ZaandaTeika's picture
Convert model to bfloat16 and fix total_parameters metadata
ce0ad6f verified
---
base_model: Qwen/Qwen2.5-Math-7B-Instruct
library_name: transformers
model_name: Qwen2.5-Math-7B-Instruct-SHARP-Math-PRM
tags:
- generated_from_trainer
- prm
- trl
- math
- process-reward-model
- qwen2.5
- sharp
---
# Model Card for Qwen2.5-Math-7B-Instruct-SHARP-Math-PRM
## Introduction
**Qwen2.5-Math-7B-Instruct-SHARP-Math-PRM** is a Process Reward Model (PRM) fine-tuned from [Qwen2.5-Math-7B-Instruct](https://huggingface.co/Qwen/Qwen2.5-Math-7B-Instruct).

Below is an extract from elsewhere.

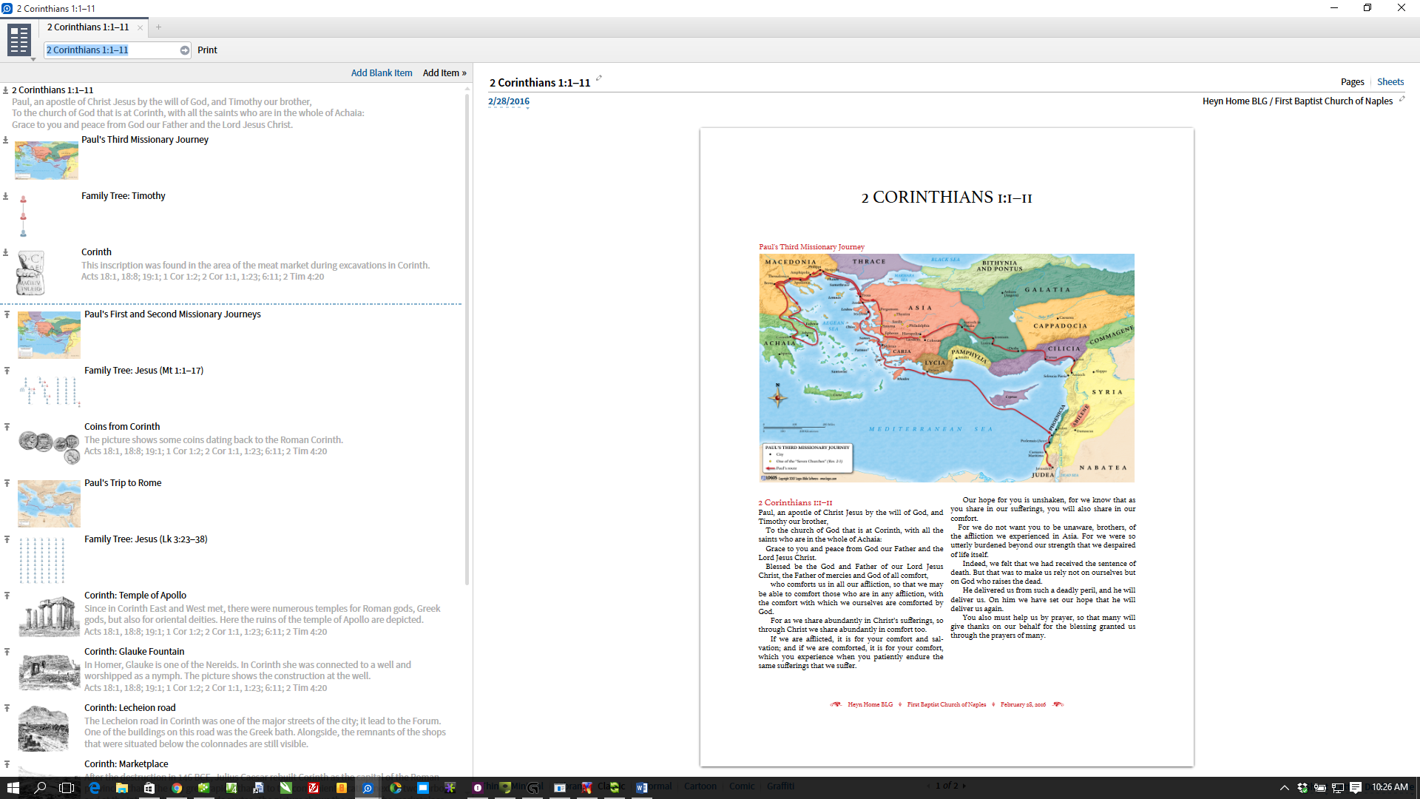Click Add Blank Item link
Screen dimensions: 1420x799
pos(382,73)
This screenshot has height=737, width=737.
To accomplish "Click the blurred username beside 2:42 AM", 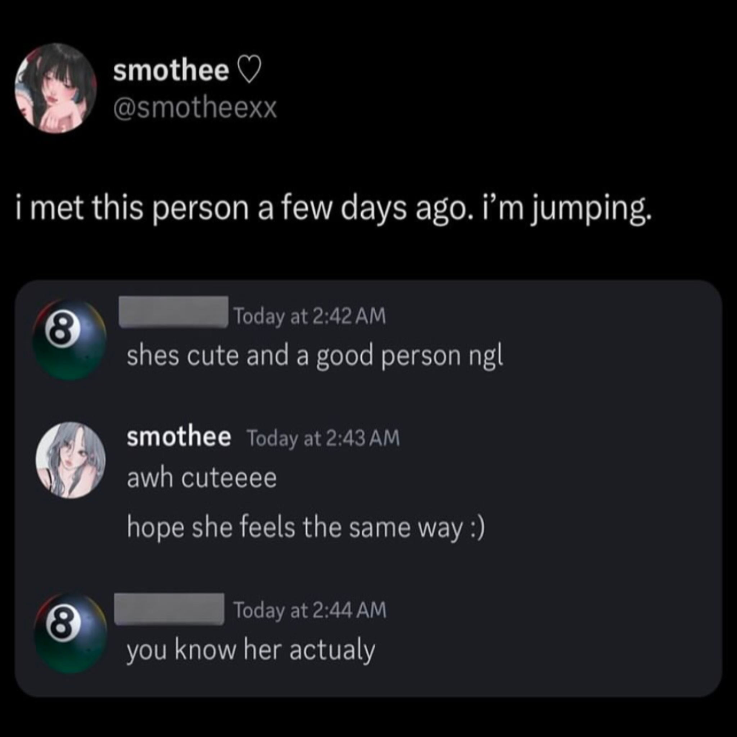I will point(174,312).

This model is specifically designed to evaluate the correctness of intermediate reasoning steps in mathematical problem-solving processes, enabling more reliable and interpretable mathematical reasoning.
The model has been trained on the **SHARP-Math** dataset using the Process Reward Model methodology, which provides step-by-step feedback on mathematical reasoning chains.
This model is part of the SHARP-PRM series, trained using advanced Process Reward Model techniques.
## Model Information
### Base Model
- **Base Model**: [Qwen/Qwen2.5-Math-7B-Instruct](https://huggingface.co/Qwen/Qwen2.5-Math-7B-Instruct)
- **Architecture**: Qwen2ForTokenClassification
- **Parameters**: 7B
### Training Details
- **Training Dataset**: SHARP-Math (Process Reward Model dataset)
- **Training Method**: Process Reward Model (PRM) as introduced in [Uesato et al., 2022](https://huggingface.co/papers/2211.14275)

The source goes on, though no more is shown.